RSS feed for AlertBox (7 min. read)

Posted on

For those of you concerned with web usability, there are few better sources than Jakob Nielsen’s AlertBox.

Although his site is quite infrequently updated, it contains very informative posts. Unfortunately and ironically, the site does not have a RSS feed.

After an especially boring afternoon, I decided to see if I couldn’t do something about that, so with the use of this PHP Feed Generator class and some HTML parsing, I came up with the following script to generate an RSS feed from the AlertBox website:

Just download the FeedGenerator FeedWriter class from the given link, put the following code and FeedWriter.php in the same directory, upload it to a webserver with PHP support, and voilla, you have an AlertBox RSS feed.

Enjoy!

<?php

date_default_timezone_set("UTC");
class FetchAlertbox {
    private $contents = array();
    private function fetch() {
        $page = file_get_contents("http://www.useit.com/alertbox/index.html");
        $startList = stripos ( $page, '<ul>' );
        $page = substr ( $page, $startList, stripos ( $page, '</ul>;', $startList ) - $startList + strlen ( '</ul>' ) );
        $page = str_ireplace ( '<p>', '', $page );
        $page = preg_replace ( "/<li>(.*)/i", '<li>$1</li>', $page );
        $page = preg_replace ( "@</?strong>@i", "", $page );
        $p = @DOMDocument::loadHTML($page);

        foreach ( $p->getElementsByTagName("li") as $article ) {
            $url = '';
            foreach ( $article->getElementsByTagName("a") as $link ) {
                if ( preg_match ( "@\w+.html@i", $link->getAttribute('href') ) ) {
                    $url = 'http://www.useit.com/alertbox/' . $link->getAttribute('href');
                    break;
                }
            }

            if ( $url === '' ) {
                continue;
            }

            $contents = str_replace ( "\n", " ", $article->textContent );
            $contents = preg_replace ( "/\s{2,}/", " ", $contents );
            $date = 0;
            $possibleStartDate = strrpos ( $contents, '(' );
            if ( $possibleStartDate !== false ) {
                $timestring = substr ( $contents, $possibleStartDate + 1, strpos ( $contents, ')', $possibleStartDate ) - $possibleStartDate - 1 );
                $parsedDate = strtotime ( $timestring );
                if ( $parsedDate !== false ) {
                    $date = $parsedDate;
                    $contents = str_replace ( "($timestring)", "", $contents );
                }
            }

            $this->contents[] = array ( 'url' => $url, 'title' => trim ( $contents ), 'date' => $date );
        }

        return $this->contents;
    }

    public function fetchWithSummaries($type = "RSS2", $limit = 10, $start = 0) {
        if ( empty ( $this->contents ) ) { $this->fetch(); }
        include ( "FeedWriter.php" );

        $feedType = RSS2;
        $feedDate = DATE_RSS;
        switch ( $type ) {
            case 'RSS1':
                $feedType = RSS1;
                break;
            case 'ATOM':
                $feedType = ATOM;
                $feedDate = DATE_ATOM;
                break;
        }

        $feed = new FeedWriter($feedType);
        $feed->setTitle("Alertbox");
        $feed->setLink("http://www.useit.com/alertbox/");
        $feed->setDescription("Current Issues in Web Usability - Bi-weekly column by Dr.
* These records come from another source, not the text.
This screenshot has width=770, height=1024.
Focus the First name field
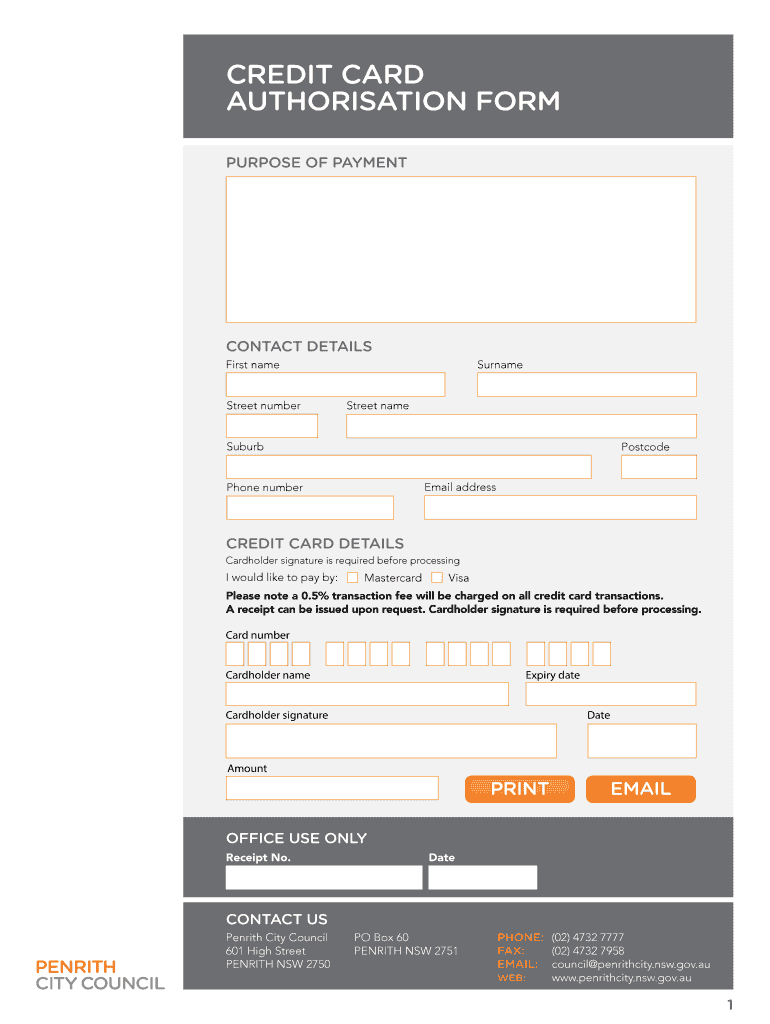pos(335,385)
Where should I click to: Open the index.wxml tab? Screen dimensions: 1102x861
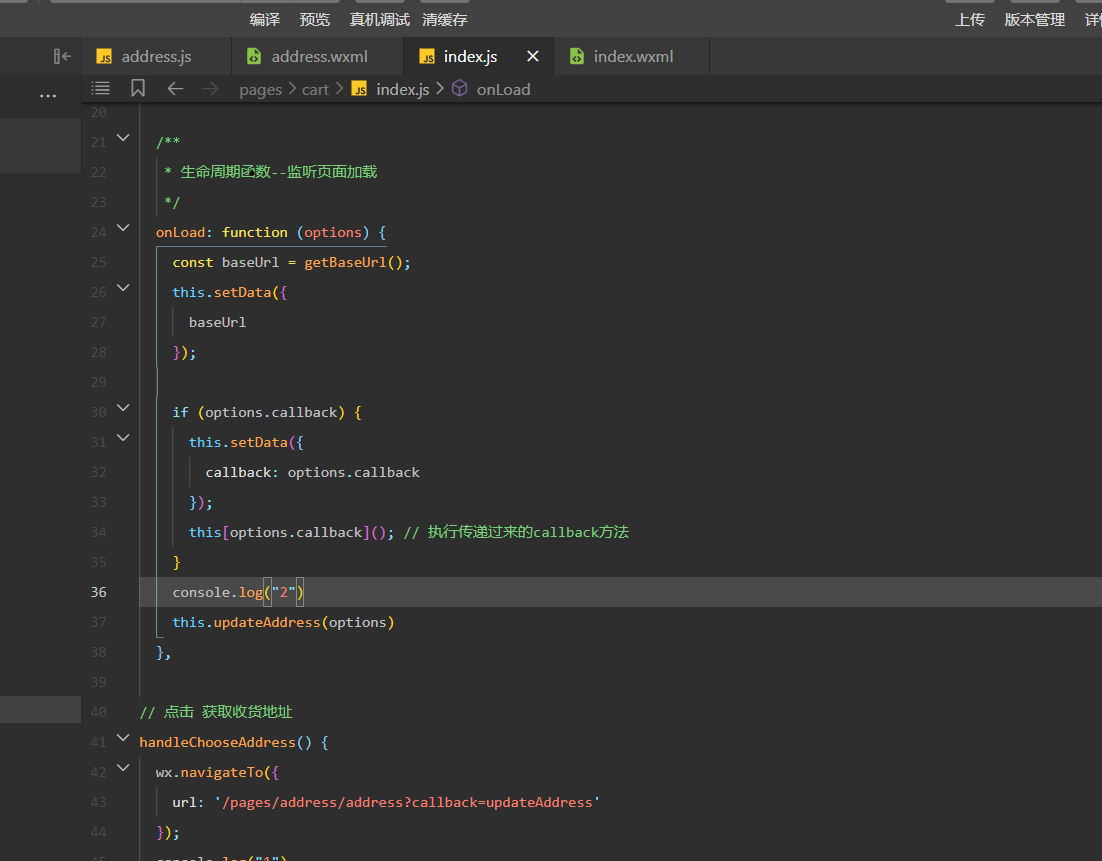[x=633, y=57]
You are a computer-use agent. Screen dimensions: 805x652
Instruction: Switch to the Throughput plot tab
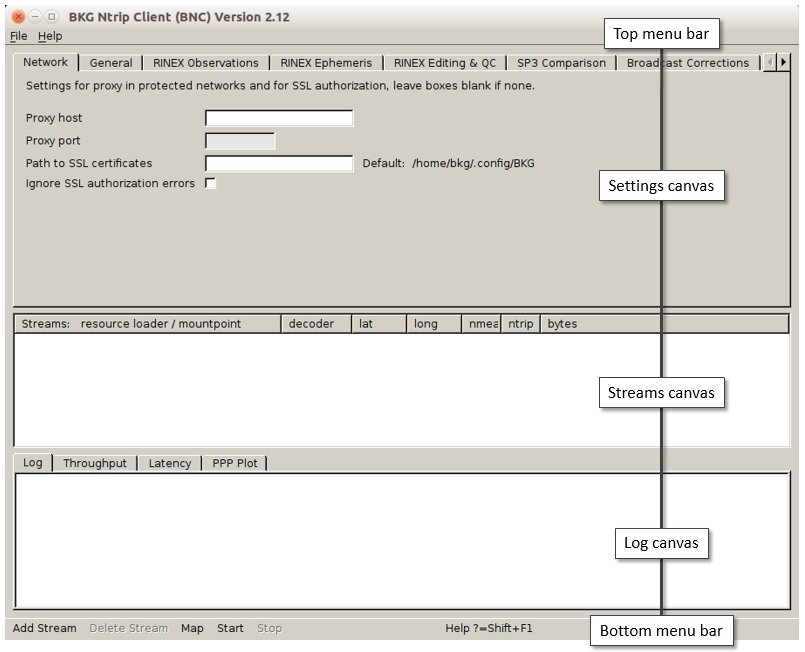(95, 463)
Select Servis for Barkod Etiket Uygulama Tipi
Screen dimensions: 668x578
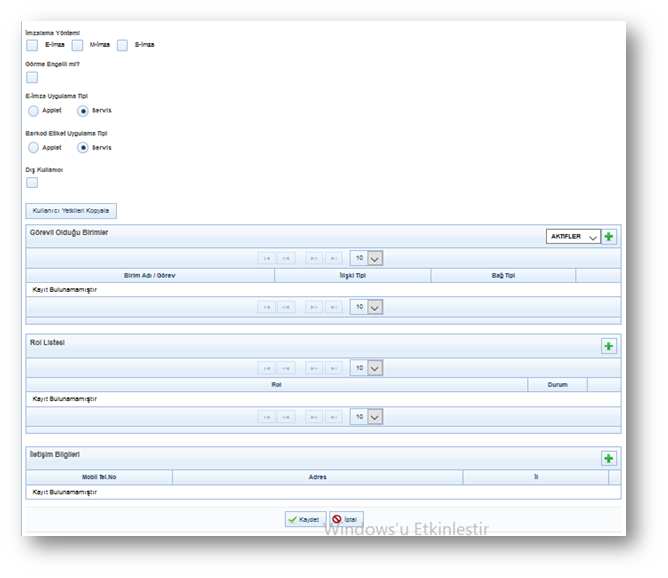83,147
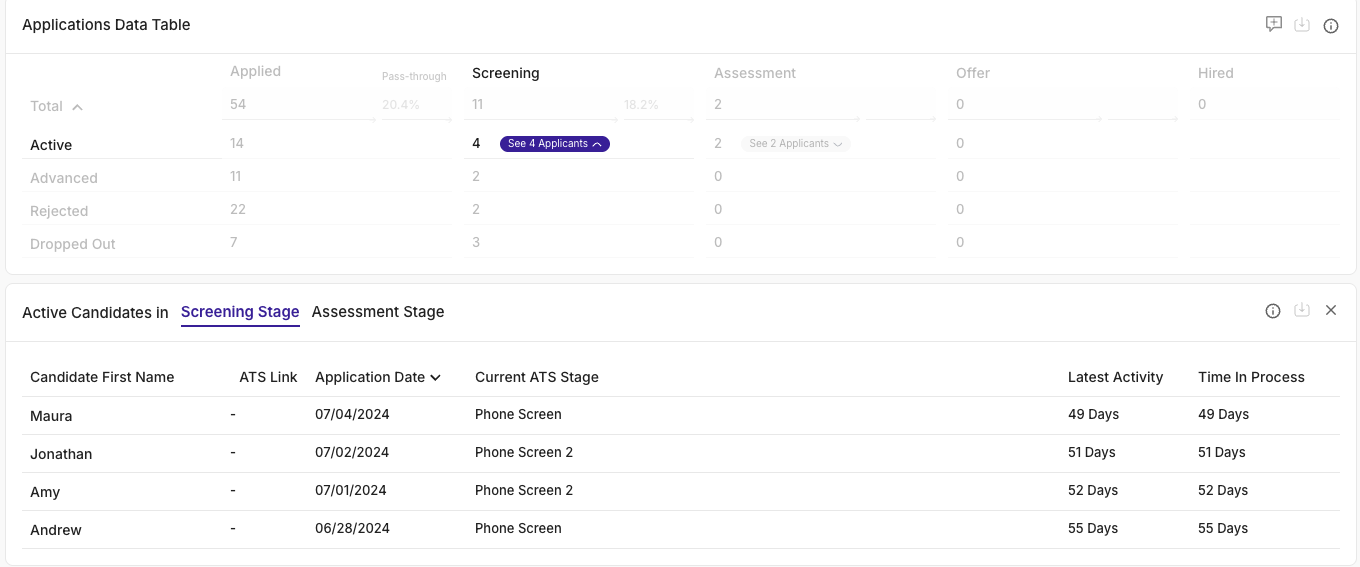
Task: Switch to the Screening Stage tab
Action: 240,312
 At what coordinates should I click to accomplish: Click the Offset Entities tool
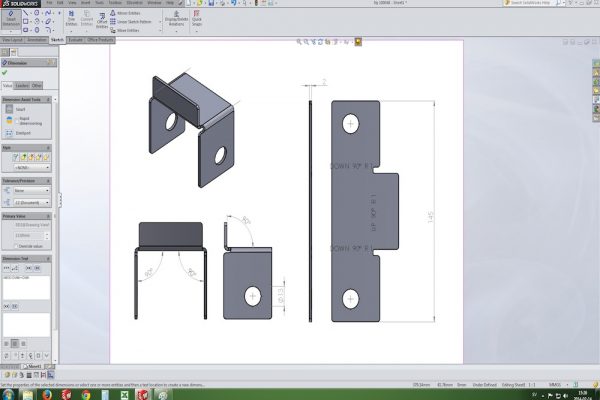[x=102, y=24]
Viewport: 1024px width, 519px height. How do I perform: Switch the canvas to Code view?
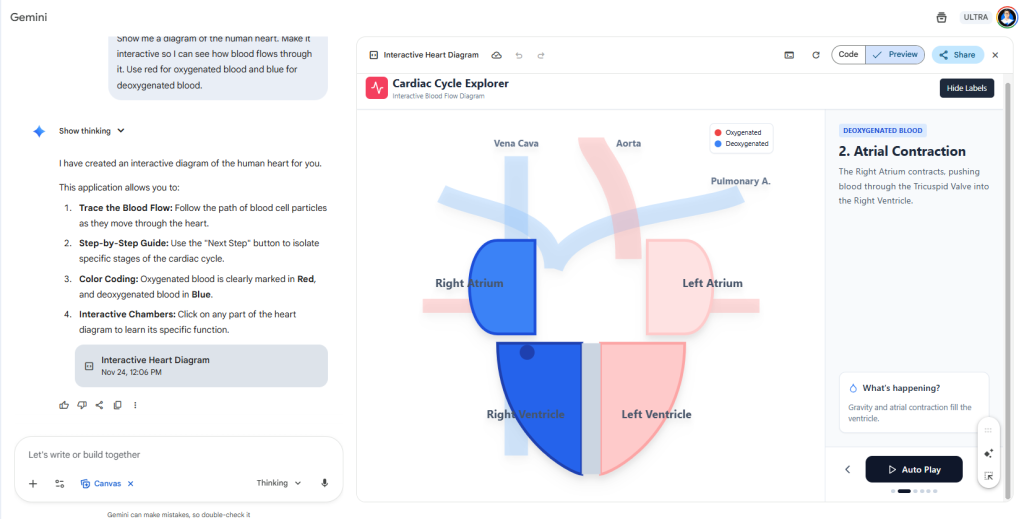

Jakob Nielsen, principal, Nielsen Norman Group");

        if ( $type === 'ATOM' ) {
            $feed->setChannelElement('updated', date($feedDate, $this->contents[0]["date"]));
        } else {
            $feed->setChannelElement('pubDate', date($feedDate, $this->contents[0]["date"]));
        }

        $feed->setChannelElement('language', 'en-us');
        $feed->setChannelElement('author', array('name' => 'Dr. Jakob Nielsen'));

        if ( $type === "RSS1" ) {
            $feed->setChannelAboute("http://www.useit.com/alertbox/");
        }

        for ( $i = $start; $i < $start + $limit && $i < count ( $this->contents ); $i++ ) {
            $p = @DOMDocument::loadHTML ( file_get_contents ( $this->contents[$i]["url"] ) );
            $blockquotes = $p->getElementsByTagName("blockquote");
            if ( $blockquotes->length &gt; 0 ) {
                $this->contents[$i]["summary"] = trim ( str_replace ( "Summary:", "", $blockquotes->item(0)->textContent ) );
            } else {
                $contents = $p->saveHTML();
                $endHeadline = stripos ( $contents, "</h1>" );
                $this->contents[$i]["summary"] = trim ( strip_tags ( substr ( $contents, $endHeadline + strlen ( "</h1>" ), stripos ( $contents, "<p>" ) - ( $endHeadline + strlen ( "</h1>") ) ) ) ) );
            }

            $item = $feed->createNewItem();
            $item->setTitle($this->contents[$i]["title"]);
            $item->setLink($this->contents[$i]["url"]);
            $item->setDate($this->contents[$i]["date"]);
            $item->setDescription($this->contents[$i]["summary"]);
            $feed->addItem($item);
        }

        $feed->genarateFeed();
    }
}

$s = new FetchAlertbox();
$s->fetchWithSummaries(isset($_GET['type']) ? strtoupper ( $_GET['type'] ) : 'RSS2', isset($_GET['limit']) && ctype_digit($_GET['limit']) ? $_GET['limit'] : 10);